Source document:
== Segment start ==
The Science of Supplementation: Fat-Soluble Vitamins, Part 2
August 3, 2018In the Fat-Soluble Vitamins, Part 1 article, I introduced you to vitamin D, which plays an important role in bone health and is especially important after WLS, as well as vitamin A, which helps support skin and eye health. In this article, I will discuss the remaining fat-soluble Vitamins E and K. Remember that these fat-soluble vitamins can be stored in the fat in our body, and require small amounts of fat for better absorption into our body.
Vitamin E
Vitamin E is a powerful antioxidant that works to protect cells from damage by free radicals, specifically when fat goes through oxidation. It also helps support our immune system, healing and blood circulation. Niacin, selenium and vitamin C help to enhance vitamin E’s antioxidant properties.
Vitamin E is broken into two groups: tocopherols and tocotrienols. In each of these two types are additional forms of alpha, beta, gamma, and delta. The most common circulating type of vitamin E is alpha-tocopherol.
Good sources of the alpha-tocopherol form of vitamin E include nuts, seeds, avocado, olives, and vegetable oils. Most of our dietary intake of vitamin E is found in the form of gamma-tocopherol, found in foods such as peanut butter, kiwifruit, mango, tomatoes, spinach, and broccoli. It is also found in fortified foods. When consumed with unsaturated fat, the antioxidant properties of vitamin E are boosted, ideally with 2-4IU for each gram of unsaturated fat.
Vitamin E deficiency is associated with an increased risk of bone fractures in the elderly. However, unless deficient, supplementing additional vitamin E has not been shown to have any benefit for bone health. Symptoms of vitamin E deficiency include ataxia (gait disturbances), weakness, poor proprioception, eye paralysis, involuntary eye movement, poor night vision, vibration, and anemia due to the breakdown of red blood cells.
Studies show 2.2-26% of pre-op WLS patients are deficient in vitamin E, but deficiency after WLS is relatively uncommon, with 96% of post-op BPD/DS patients (the most at risk for fat-soluble vitamin deficiency) having normal levels up to four years after surgery. Some research supports up to 22.5% of RYGB patients being deficient.
The tolerable upper intake level (UL) has been established at 1000mg/day or 1500IU/day. In the short term, doses great than 400IU are well tolerated, but long-term supplementation of high doses of vitamin E (>400IU/day) has been linked to adverse effects, including increased risk of prostate cancer and death.
Symptoms of high doses of vitamin E include nausea, diarrhea, and gas. At this time, there is no research to support adverse effects from consuming high amounts of vitamin E in food. Most bariatric multivitamins have 60-150IU of vitamin E.
Vitamin E also helps boost the action of the anticoagulant, warfarin, so it is contraindicated to take both at the same time due to the increased risk of bleeding.
The dietary reference intake (DRI) is set as a recommended dietary allowance (RDA) of 15mg/day for adults. Most supplements provide alpha-tocopherol, often in the synthetic form; as the synthetic form (often labeled “DL” or “dl”) is less active, we need about 50% more of it compared to the natural form (often labeled “D” or “d”). If not deficient in vitamin E, it is suggested to take no more than 150mg as part of a multivitamin for the general population.
== Segment end ==
Provided records:
== Segment start ==
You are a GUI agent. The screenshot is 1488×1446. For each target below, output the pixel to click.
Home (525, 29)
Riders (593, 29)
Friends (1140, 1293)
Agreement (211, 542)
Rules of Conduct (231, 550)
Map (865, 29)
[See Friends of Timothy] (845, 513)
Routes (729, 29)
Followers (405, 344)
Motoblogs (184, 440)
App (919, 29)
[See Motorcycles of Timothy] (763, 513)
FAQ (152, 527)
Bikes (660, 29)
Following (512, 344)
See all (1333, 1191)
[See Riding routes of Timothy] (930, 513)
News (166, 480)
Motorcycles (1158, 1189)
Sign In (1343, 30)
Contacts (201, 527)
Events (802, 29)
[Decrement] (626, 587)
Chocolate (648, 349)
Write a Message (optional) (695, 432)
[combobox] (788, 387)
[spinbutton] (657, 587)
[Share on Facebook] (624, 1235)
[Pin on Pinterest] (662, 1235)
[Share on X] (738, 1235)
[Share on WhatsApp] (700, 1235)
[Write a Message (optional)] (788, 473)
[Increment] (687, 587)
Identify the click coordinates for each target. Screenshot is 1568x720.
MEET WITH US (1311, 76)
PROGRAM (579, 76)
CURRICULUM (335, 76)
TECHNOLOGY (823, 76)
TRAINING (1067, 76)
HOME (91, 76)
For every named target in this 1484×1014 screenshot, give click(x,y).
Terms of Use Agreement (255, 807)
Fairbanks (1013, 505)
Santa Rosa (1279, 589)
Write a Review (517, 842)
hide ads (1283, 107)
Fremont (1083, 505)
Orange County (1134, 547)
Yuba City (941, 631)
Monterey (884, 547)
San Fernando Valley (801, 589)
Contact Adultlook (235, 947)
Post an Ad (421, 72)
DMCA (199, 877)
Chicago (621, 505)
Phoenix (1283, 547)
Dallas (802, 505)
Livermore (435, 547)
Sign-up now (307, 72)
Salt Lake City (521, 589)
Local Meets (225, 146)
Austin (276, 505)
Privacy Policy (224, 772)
== Segment end ==
Problem statement: Rewrite the stretch of the article on fat-soluble vitamins from "Symptoms of high" through "of vitamin E.", putting "vomiting" wherever "nausea" appears. The material placed after the article on fat-soluble vitamins is separate from it.

Answer for the task:
Symptoms of high doses of vitamin E include vomiting, diarrhea, and gas. At this time, there is no research to support adverse effects from consuming high amounts of vitamin E in food. Most bariatric multivitamins have 60-150IU of vitamin E.